Roger Ebert’s passing is a shock and a surprise. Just two days ago he said in a blog post that he was taking a “leave of presence” to deal with a recurrence of cancer, but he gave no hint that the end was near. Quite the opposite:
I am not going away. My intent is to continue to write selected reviews but to leave the rest to a talented team of writers hand-picked and greatly admired by me.
That doesn’t sound like a man who thinks death is imminent. He said of his health:
The immediate reason for my “leave of presence” is my health. The “painful fracture” that made it difficult for me to walk has recently been revealed to be a cancer. It is being treated with radiation, which has made it impossible for me to attend as many movies as I used to.

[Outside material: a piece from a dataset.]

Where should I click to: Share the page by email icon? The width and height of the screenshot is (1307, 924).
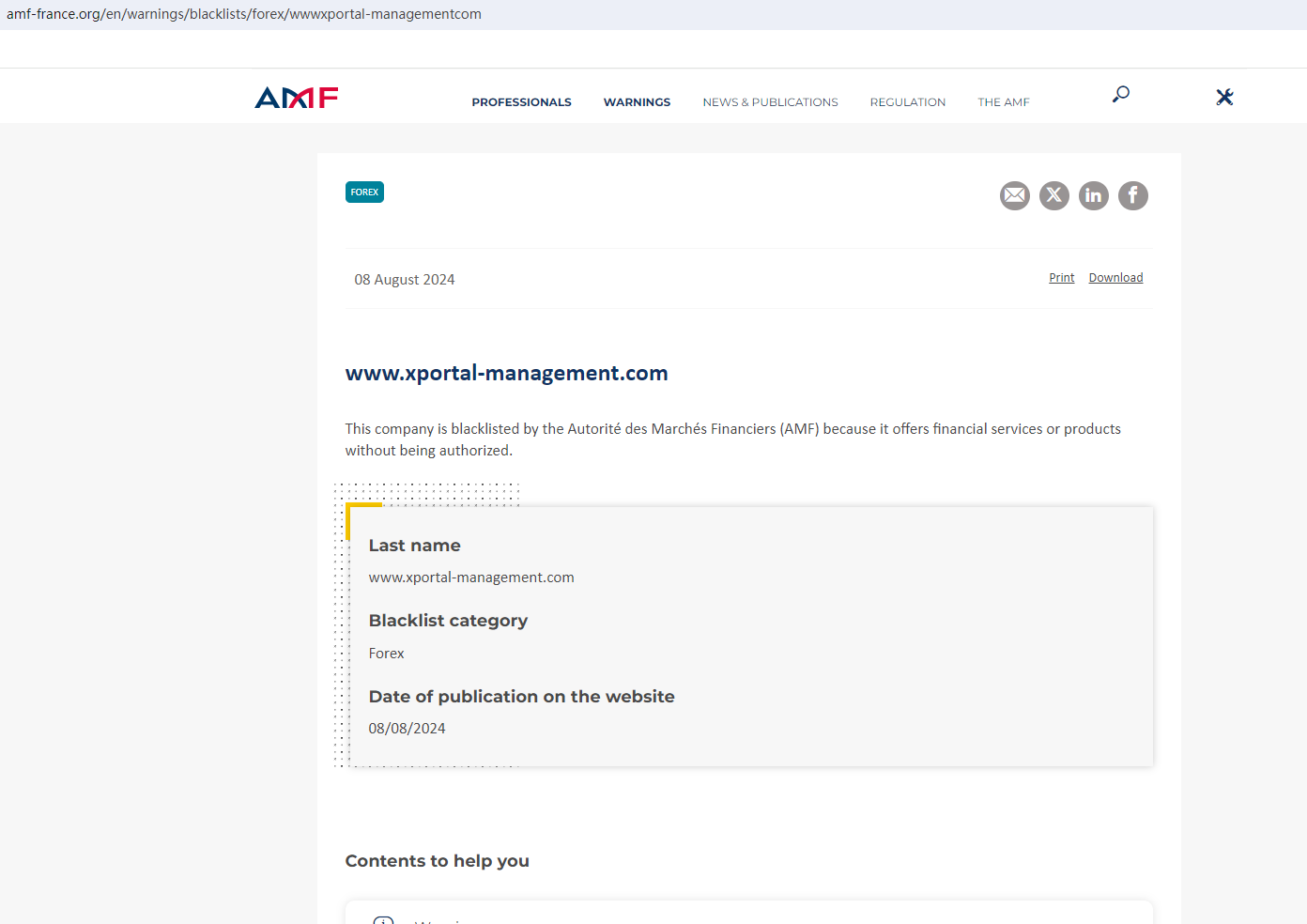coord(1015,195)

At this point in my life, in addition to writing about movies, I may write about what it’s like to cope with health challenges and the limitations they can force upon you. It really stinks that the cancer has returned and that I have spent too many days in the hospital. So on bad days I may write about the vulnerability that accompanies illness. On good days, I may wax ecstatic about a movie so good it transports me beyond illness.
Well, heck. It would have been great to see those essays and those reviews. His writing the last few years, about his (many) illnesses and his facial disfigurement, has been just plain amazing.

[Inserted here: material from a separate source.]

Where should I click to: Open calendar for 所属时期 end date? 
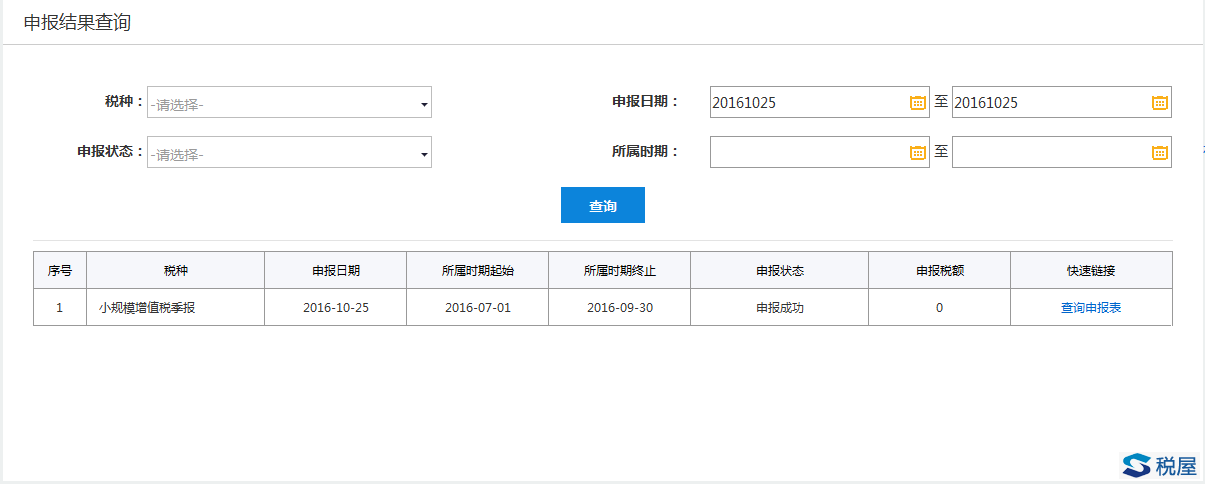[1159, 152]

It was really the fourth or fifth chapter in Ebert’s life. First he was the plucky, even arrogant young movie reviewer for the Chicago Sun-Times. Then he was the TV star, dueling with Chicago Tribune critic Gene Siskel in a series of shows called everything from At the Movies to Coming Soon to a Theater Near You.
The constant in every show was the thumbs: thumbs up for a good movie, thumbs down for a lemon. They trademarked the concept, at least for use in movie criticism. It’s no surprise Ebert’s is the thumb pointing down in this photo — Siskel was always a little sunnier and more mainstream, Ebert a bit more of the enfant terrible in their early days.
Here they are way back in 1976 reviewing Martin Scorsese‘s landmark film Taxi Driver. Ebert loves it; Siskel (who does most of the talking) thinks the violence crosses a line.
Roger Ebert later wrote a book about Scorsese… and Scorsese, in turn, just announced plans to produce a documentary about Ebert, to be based on the reviewer’s 2011 memoir Life Itself. No word what, if anything, Ebert’s death will do to that project.
Gene Siskel died in 1999 of a brain tumor at the young age of 54. Ebert tried to keep the show going with a series of other reviewers, but it never quite had the same crackle. Like Laurel and Hardy, he and Siskel were two of a kind. Still, Ebert turned into a mentor and opportunity-maker for young film critics.
Then he had his health troubles, starting with cancer in 2002 and a recurrence in 2006, which led to removal of part of his jaw. He stuck it out all with good humor and became an Internet maven, being named Person of the Year in the 2010 Webby Awards. He wrote, posted and tweeted with the best of them, and with more compassion and insight than most of them.
What I’ll miss most about Roger Ebert is simply how trustworthy his reviews were. He seemed to be on the same wavelength with me: if he liked it, I usually did too, and vice-versa. A lot of other people felt the same way, obviously.
The New York Times has a nice sendoff in its obituary:
Mr. Ebert — who said he saw 500 films a year and reviewed half of them — was once asked what movie he thought was shown over and over again in heaven, and what snack would be free of charge and calorie-free there.“‘Citizen Kane’ and vanilla Haagen-Dazs ice cream,” he answered.